Mass protest in Rome over financial crisis

Apr 04, 2009 07:50AM EST
Gina Doggett

Several hundred thousand workers, pensioners, immigrants and students filled a Rome park on Saturday to protest the Italian government's handling of the financial crisis.

Led by Italy's largest union, the left-wing Italian General Confederation of Labour, many wore red hats or waved the CGIL's red flag as helicopters circled above.

"There's too big a gap between what needs to be done and what is being done," CGIL leader Guglielmo Epifani told the throng, with banners reading "Together to Build a Different Future" and "Down with the New Mussolini."

"It's a pleasure to see the park filled once more," he said, recalling a mass protest in 2002 that drew three million people to the same venue to protest a bill that would have annulled a law protecting against unfair dismissal.

That protest occurred under the last government of Silvio Berlusconi, who was elected to a third stint as prime minister last year.

Forty trainloads and nearly 5,000 buses as well as two ships ferried protesters to Rome from all over Italy, and they converged at Circo Massimo, an ancient hippodrome that is now a public park.

Opposition Democratic Party leader Dario Franceschini received a rock star welcome at the protest.

"It is a falsehood... to say that since the crisis is global the solutions can only be at an international level," he said. "The crisis must be faced with concrete measures taken by national governments."

Franceschini initially hesitated to attend because of divisions within the Italian union movement, notably over the CGIL's rejection of contract reforms approved by two smaller unions.

Berlusconi has accused the media of exaggerating the crisis and insisted that Italy is doing more than any other country to address the situation.

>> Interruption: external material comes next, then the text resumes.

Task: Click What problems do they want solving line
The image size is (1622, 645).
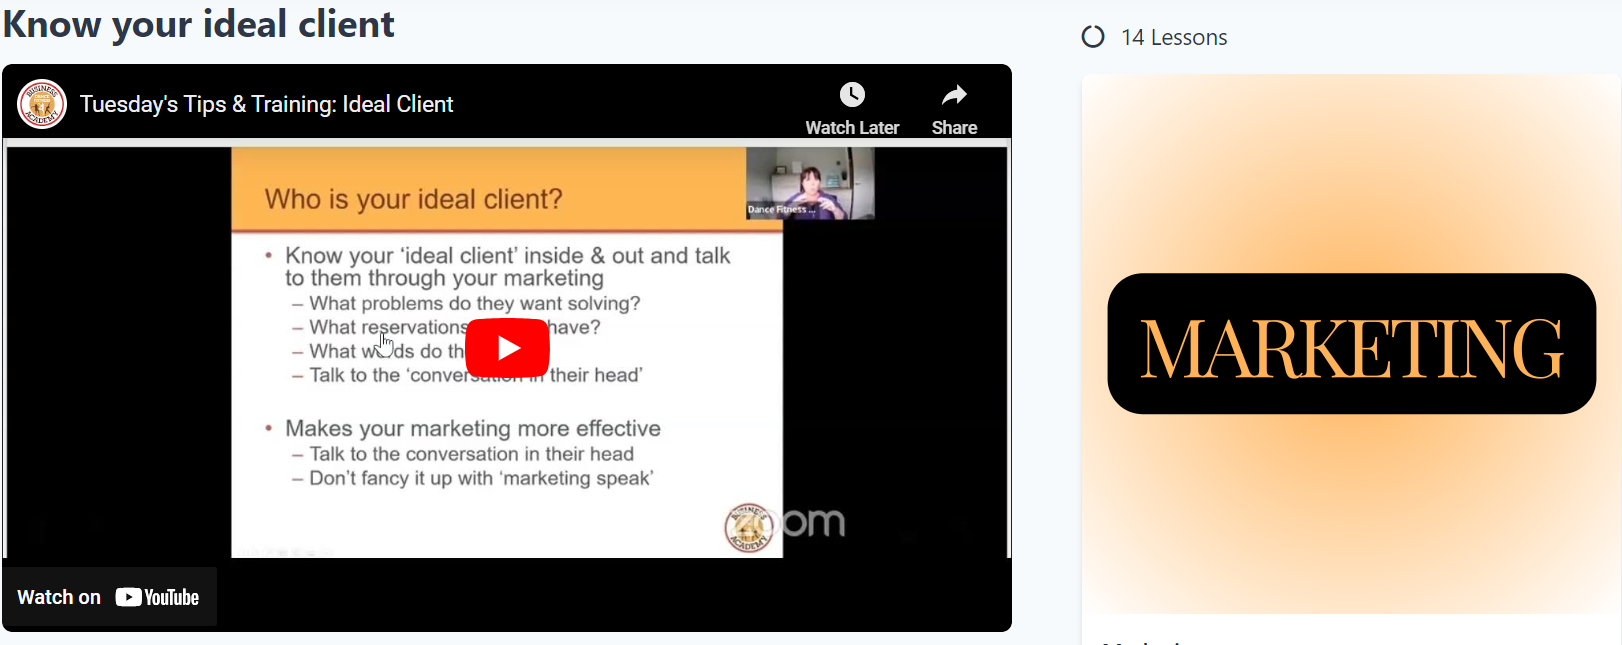Action: tap(474, 303)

Italy went into recession in the third quarter of last year, and gross domestic product (GDP) contracted 1.0 percent for the year in the worst downturn since 1975.

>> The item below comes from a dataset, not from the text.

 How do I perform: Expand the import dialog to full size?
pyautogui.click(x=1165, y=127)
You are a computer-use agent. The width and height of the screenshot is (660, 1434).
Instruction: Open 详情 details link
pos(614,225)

Industry has been hard hit by the crisis, resulting in a spate of temporary layoffs. Job losses totalled some 370,500 in January and February, a 46 percent jump over the same period last year.

Some of Saturday's protesters chanted "Mister Obamaaaa ..." to mimic Berlusconi's antics at the Group of 20 group photo session in London on Thursday, when he called out loudly to the US president to get his attention.

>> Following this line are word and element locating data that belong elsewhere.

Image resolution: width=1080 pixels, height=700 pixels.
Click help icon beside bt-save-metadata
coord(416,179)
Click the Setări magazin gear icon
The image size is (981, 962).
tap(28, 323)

One poster, merging Berlusconi's name with Obama's, proclaimed: "Berluscama, Yes You Can't."

Another, in a reference to the right-wing leadership's tough stance on crime, notably of Rome Mayor Gianni Alemanno, read: "Make the City Safer," with an image of Berlusconi behind bars.

Epifani pledged that the CGIL would keep up the pressure, citing key dates such as the April 25 national day, Labour Day on May 1, and Republic Day on June 2.